6. The process of claim 5, wherein: separating the second retentate and the second permeate at the second membrane comprises introducing the first retentate to a reverse- selective membrane, wherein the reverse- selective membrane is operable to produce the second retentate having an increased concentration of the target chemical species and the second permeate having an increased concentration of the secondary chemical species.
7. The process of any one of claims 3 to 6, wherein the reverse-selective membrane is a hollow fiber or film CMS membrane comprising a pyrolyzed and oxidized polyimide membrane.
8. The process of claim 7, wherein the reverse-selective membrane has a selectivity greater than or equal to 10.
9. The process of claim 7 or 8, wherein the reverse-selective membrane has a permeate permeability greater than or equal to 100 GPU when measured while separating an analyte stream comprising a permeate and a retentate at a temperature that is greater than or equal to 20 °C and less than or equal to 35 °C.
10. The process of any one of claims 3 to 6, wherein the ultra- selective membrane is a CMS membrane comprising a plurality of asymmetric hollow carbon fibers, the plurality of asymmetric hollow fibers comprising an outer wall surrounding a hollow interior space.
11. The process of claim 10, wherein:the outer wall comprises a dense separating layer having a thickness from 2 microns to 6 microns and a porous support layer between the dense separating layer and the hollow interior space; and channels form between the dense separating layers of adjacent asymmetric hollow carbon fibers.

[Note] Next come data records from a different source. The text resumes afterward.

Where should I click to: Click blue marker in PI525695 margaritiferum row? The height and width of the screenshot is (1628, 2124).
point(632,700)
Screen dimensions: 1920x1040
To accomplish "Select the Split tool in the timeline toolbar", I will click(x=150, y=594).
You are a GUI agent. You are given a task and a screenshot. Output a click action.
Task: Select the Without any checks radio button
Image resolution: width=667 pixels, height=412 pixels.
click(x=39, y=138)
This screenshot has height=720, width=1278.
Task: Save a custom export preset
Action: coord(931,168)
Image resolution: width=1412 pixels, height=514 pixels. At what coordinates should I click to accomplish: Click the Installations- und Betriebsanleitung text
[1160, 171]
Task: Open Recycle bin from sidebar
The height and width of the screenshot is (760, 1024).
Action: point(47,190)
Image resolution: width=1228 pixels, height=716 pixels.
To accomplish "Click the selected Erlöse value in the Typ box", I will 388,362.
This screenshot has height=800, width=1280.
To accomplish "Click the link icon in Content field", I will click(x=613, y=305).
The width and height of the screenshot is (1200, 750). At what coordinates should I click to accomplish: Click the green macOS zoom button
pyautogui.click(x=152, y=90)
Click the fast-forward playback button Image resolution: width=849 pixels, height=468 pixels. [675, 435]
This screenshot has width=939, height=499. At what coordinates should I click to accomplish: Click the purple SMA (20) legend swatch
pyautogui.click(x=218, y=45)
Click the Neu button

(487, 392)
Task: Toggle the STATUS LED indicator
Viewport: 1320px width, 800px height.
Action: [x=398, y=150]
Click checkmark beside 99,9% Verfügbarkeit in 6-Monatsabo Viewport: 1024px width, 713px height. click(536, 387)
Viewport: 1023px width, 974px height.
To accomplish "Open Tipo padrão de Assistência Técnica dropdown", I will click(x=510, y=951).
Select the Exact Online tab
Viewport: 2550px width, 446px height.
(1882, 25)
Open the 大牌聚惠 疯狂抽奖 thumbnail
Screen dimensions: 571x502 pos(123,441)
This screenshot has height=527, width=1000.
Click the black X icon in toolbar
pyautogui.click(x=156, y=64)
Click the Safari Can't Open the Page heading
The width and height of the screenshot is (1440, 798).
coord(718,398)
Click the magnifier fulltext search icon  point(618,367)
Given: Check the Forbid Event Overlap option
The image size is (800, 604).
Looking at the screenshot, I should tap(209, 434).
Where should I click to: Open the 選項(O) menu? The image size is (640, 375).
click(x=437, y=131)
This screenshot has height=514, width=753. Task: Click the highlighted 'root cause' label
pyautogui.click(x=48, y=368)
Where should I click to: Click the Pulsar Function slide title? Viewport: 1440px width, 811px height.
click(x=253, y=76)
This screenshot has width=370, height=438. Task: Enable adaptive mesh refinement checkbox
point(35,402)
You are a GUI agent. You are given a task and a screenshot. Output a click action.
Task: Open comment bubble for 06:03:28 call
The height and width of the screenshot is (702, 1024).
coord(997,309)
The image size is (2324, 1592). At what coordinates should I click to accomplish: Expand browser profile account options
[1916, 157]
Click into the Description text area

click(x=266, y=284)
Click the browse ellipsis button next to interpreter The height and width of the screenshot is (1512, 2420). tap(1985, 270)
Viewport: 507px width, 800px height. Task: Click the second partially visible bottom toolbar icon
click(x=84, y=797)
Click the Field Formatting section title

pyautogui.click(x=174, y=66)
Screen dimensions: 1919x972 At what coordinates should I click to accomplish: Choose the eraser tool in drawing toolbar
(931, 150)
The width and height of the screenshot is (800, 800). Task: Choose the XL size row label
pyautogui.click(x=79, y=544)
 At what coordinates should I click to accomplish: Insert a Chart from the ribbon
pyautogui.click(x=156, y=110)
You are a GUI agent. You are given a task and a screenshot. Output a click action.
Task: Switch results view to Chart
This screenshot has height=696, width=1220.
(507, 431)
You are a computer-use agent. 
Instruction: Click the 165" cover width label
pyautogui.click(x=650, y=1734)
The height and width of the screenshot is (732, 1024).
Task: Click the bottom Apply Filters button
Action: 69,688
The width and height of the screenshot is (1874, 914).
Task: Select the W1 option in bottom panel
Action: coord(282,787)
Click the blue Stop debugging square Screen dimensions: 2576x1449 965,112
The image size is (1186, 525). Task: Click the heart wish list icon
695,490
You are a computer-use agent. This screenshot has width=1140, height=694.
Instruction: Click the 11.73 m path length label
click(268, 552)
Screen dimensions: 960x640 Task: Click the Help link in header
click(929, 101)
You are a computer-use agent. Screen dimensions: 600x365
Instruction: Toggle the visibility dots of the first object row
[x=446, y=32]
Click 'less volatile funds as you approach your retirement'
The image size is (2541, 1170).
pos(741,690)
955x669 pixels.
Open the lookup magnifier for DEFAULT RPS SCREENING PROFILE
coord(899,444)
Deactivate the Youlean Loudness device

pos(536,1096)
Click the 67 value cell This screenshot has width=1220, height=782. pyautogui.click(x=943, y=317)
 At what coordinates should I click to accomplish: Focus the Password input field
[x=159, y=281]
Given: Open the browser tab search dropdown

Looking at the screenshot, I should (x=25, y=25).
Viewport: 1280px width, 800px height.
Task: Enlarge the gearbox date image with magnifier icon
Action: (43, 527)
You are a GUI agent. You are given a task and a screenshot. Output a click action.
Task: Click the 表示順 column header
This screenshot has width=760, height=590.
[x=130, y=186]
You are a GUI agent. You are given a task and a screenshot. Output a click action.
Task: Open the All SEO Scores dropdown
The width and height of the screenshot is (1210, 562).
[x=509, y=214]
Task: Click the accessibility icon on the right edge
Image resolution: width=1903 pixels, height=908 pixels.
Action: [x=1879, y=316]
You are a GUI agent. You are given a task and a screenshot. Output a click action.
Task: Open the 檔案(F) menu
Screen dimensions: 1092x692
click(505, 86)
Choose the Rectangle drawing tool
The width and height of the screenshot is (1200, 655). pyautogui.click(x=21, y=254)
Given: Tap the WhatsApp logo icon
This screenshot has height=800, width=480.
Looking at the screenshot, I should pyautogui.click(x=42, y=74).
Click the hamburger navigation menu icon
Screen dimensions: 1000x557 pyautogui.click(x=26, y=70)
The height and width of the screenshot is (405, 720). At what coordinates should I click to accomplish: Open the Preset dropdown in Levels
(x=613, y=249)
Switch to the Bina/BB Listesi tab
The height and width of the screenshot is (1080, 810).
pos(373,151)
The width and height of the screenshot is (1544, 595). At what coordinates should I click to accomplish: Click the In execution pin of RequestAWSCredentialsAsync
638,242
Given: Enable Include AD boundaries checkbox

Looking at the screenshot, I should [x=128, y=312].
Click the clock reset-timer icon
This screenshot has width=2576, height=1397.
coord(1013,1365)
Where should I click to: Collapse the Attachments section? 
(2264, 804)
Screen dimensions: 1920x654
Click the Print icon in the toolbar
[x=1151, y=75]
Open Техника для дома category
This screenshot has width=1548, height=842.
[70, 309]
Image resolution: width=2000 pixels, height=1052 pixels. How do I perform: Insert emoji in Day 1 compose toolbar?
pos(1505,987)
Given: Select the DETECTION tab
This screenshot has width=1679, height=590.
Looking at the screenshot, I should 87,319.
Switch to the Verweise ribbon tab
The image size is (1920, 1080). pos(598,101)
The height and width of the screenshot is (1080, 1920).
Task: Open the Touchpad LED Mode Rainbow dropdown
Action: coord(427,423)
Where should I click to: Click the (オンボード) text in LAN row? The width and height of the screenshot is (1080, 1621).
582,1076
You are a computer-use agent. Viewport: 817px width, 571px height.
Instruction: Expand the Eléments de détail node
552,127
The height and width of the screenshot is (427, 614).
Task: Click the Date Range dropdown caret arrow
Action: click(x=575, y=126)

12. The process of claim 10 or 11, wherein the dense separating layer and the porous support layer comprise: a nanographitic structure with interplanar spacings less than 3.6 angstroms; a basal plane greater than 1.3 nm; and the dense separating layer comprises micropores with radii greater than 4 angstroms.
13. The process of any previous claim, further comprising: introducing the second permeate to a third membrane; and separating a third retentate and a third permeate at the third membrane.
14. The process of claim 13, wherein: the third membrane is the same as the first membrane or the second membrane; and the third permeate comprises an increased concentration of the target chemical species and the third retentate comprises an increased concentration of the secondary chemical species.
15. The process of any previous claim, further comprising combining the second retentate with the mixed gas.